Tending to soil and family: Both are key to farming generation after generation. At the Lynch Field Day July 17th, Bob Lynch lead a discussion on both.

Bob, Linda and Jay Lynch practice no-till and strip-till on their farm ground and use cover crops as well on their farm near Gilmore City (Humboldt County). And they have accomplished something special: Five generations of Lynches have farmed this spot of the earth.

Here are three points that John Baker, an attorney with the Beginning Farmer Center, reports the Lynches are doing right:

1. Require the offspring to leave

When Jay graduated high school, “we told him he had to find a job off the farm for a year,” Bob reports. “He went to Iowa Lakes Community College in Emmetsburg and worked for a Fort Dodge farmer. When he came back, we hired him as a laborer for the first year. We knew communication was going to be essential. So we used that first year to see how it would go.”

Reports John Baker: “Bob and Linda did this just right by requiring that Jay work off the farm, to ensure that he really wanted to return to the farm.
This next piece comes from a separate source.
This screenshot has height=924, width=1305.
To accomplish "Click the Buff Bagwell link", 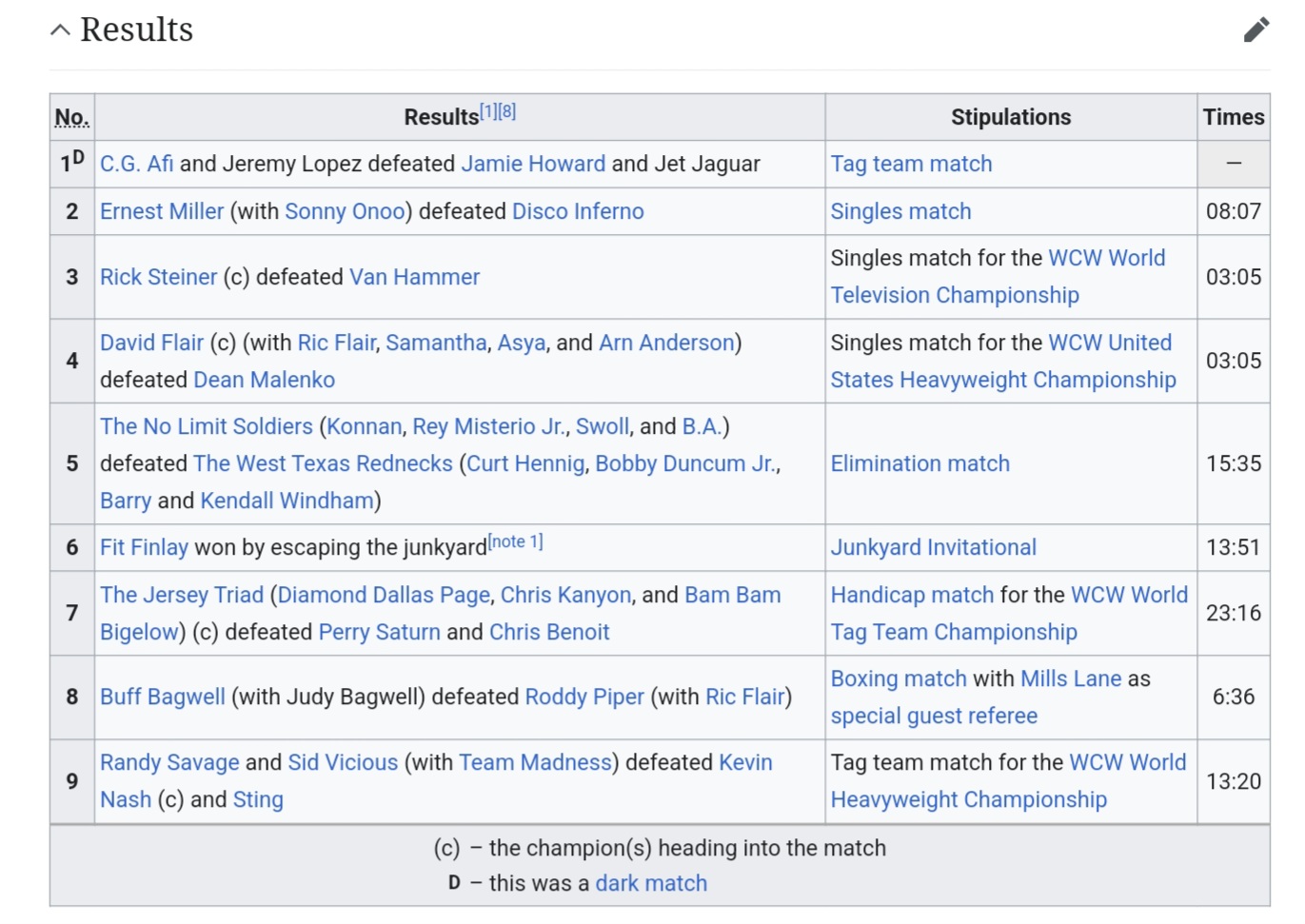I will [162, 697].
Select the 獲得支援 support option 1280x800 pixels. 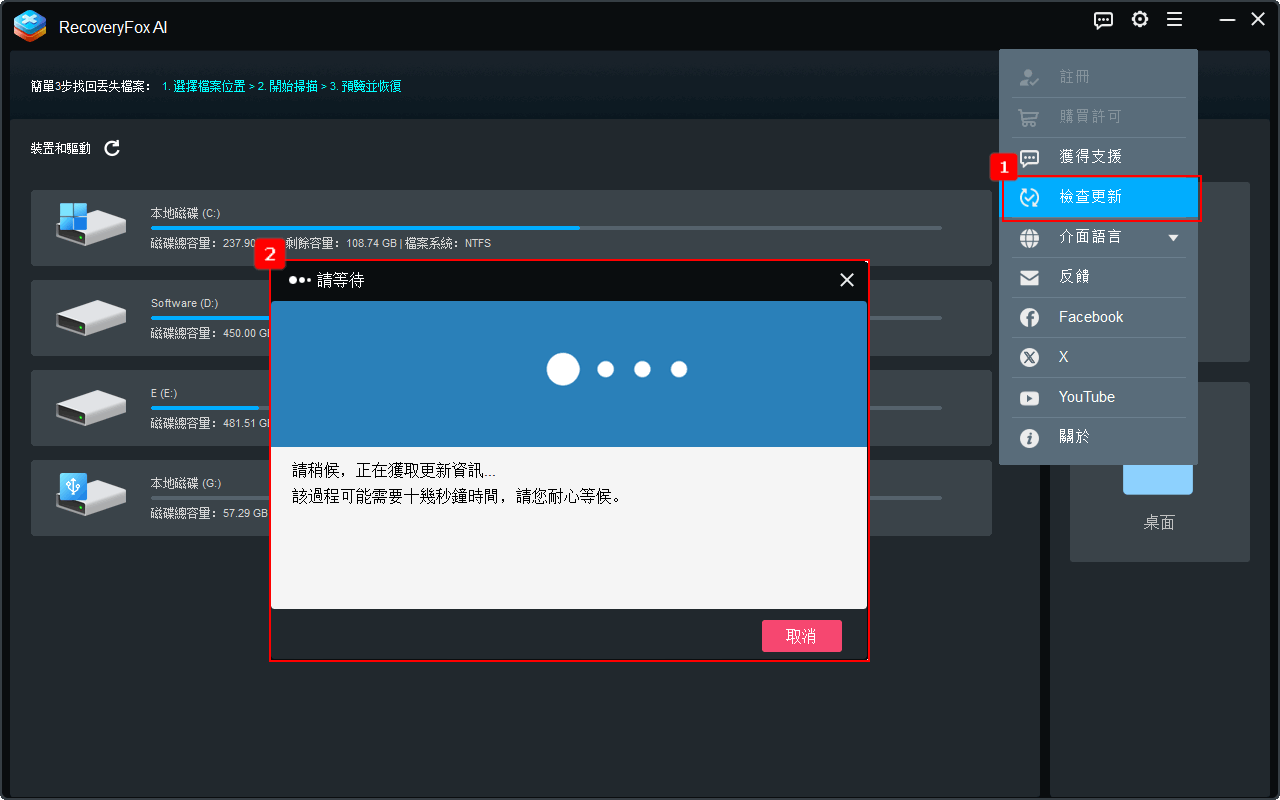click(1090, 157)
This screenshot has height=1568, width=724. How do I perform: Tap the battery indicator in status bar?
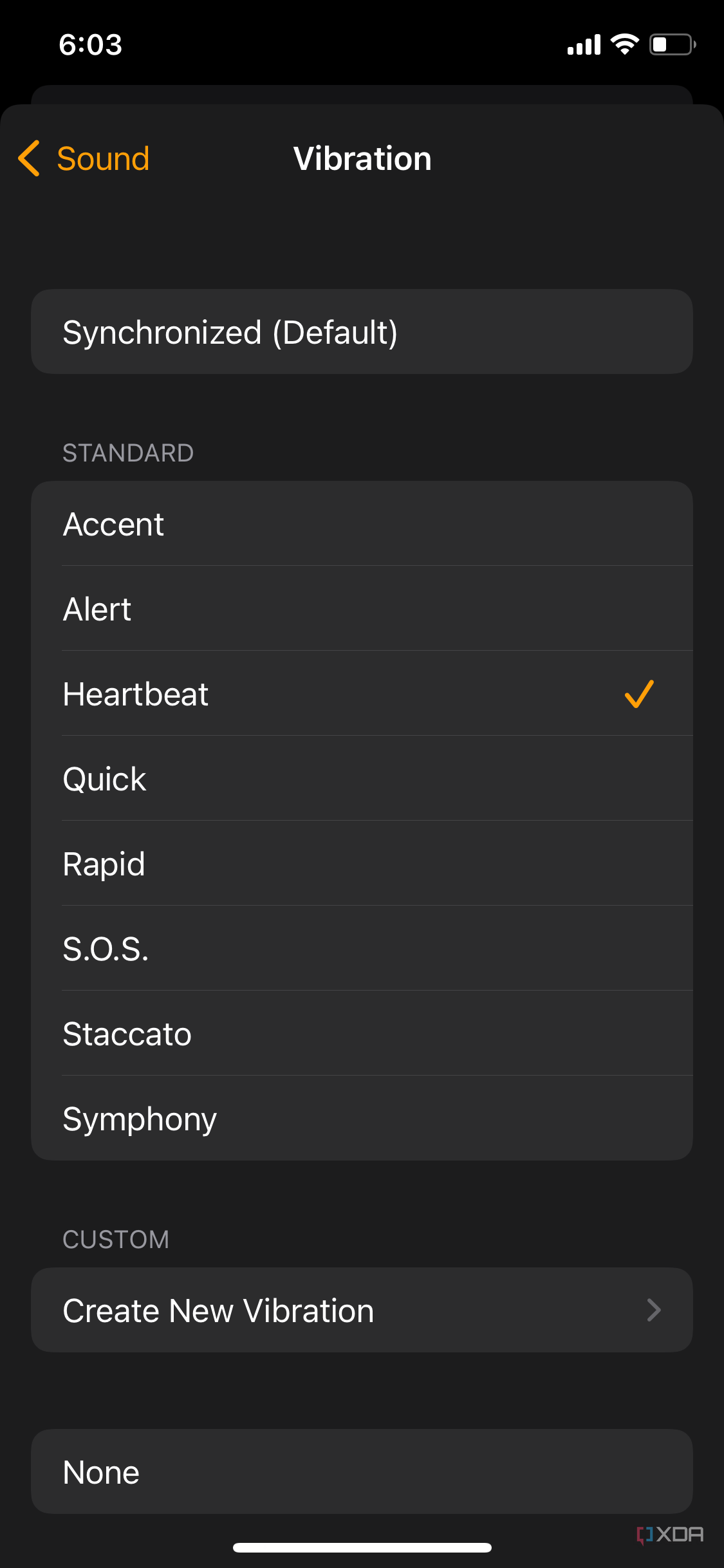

Also, hiring him as an employee for the first year was good, because it would have made it easier for Jay to leave if it did not work out.”

2. Build equity by owning equipment

Bob farmed for 30-plus years with his father, Larry. They shared some equipment and owned some of their own; Bob and Linda continue that arrangement with Jay. For example, Jay owns half of the planter and has his own tractor; Bob and Linda own the combine. “Having Jay buy into the equipment is a way for him to get equity in the operation,” Bob says. “If Jay just paid rent on my equipment, he wouldn’t be building up that equity.”

3. Step back and let the younger generation take over

Bob remembers fondly planting his first rows (they were crooked) and being given responsibility to try things himself in his early 20s. When he and Jay started farming together, Bob ran the combine. “Then one day, Jay wanted to do it,” Bob says. “The next day he showed up and wanted to do it again. I said, ‘well then you fuel it and grease it as well.’ That taught responsibility.”

Bob reports he doesn’t want to be involved in the day-to-day operations in the future. “I don’t want Jay to be 50-something and not ever have been in charge,” he says. “I know a farmer in his middle 60s who had never planted or harvested a kernel because his dad always did that. I don’t want to be 75 or 80 and still farming, even though it is easier to do that now physically. We want to keep younger generations learning and doing their own thing.”

John Baker reports that Bob and Linda should make sure they transfer strategic decision-making authority, as well as tactical (day-to-day decisions) to Jay as well. “It is wonderfully perceptive to back off and let the younger generation take over,” Baker says.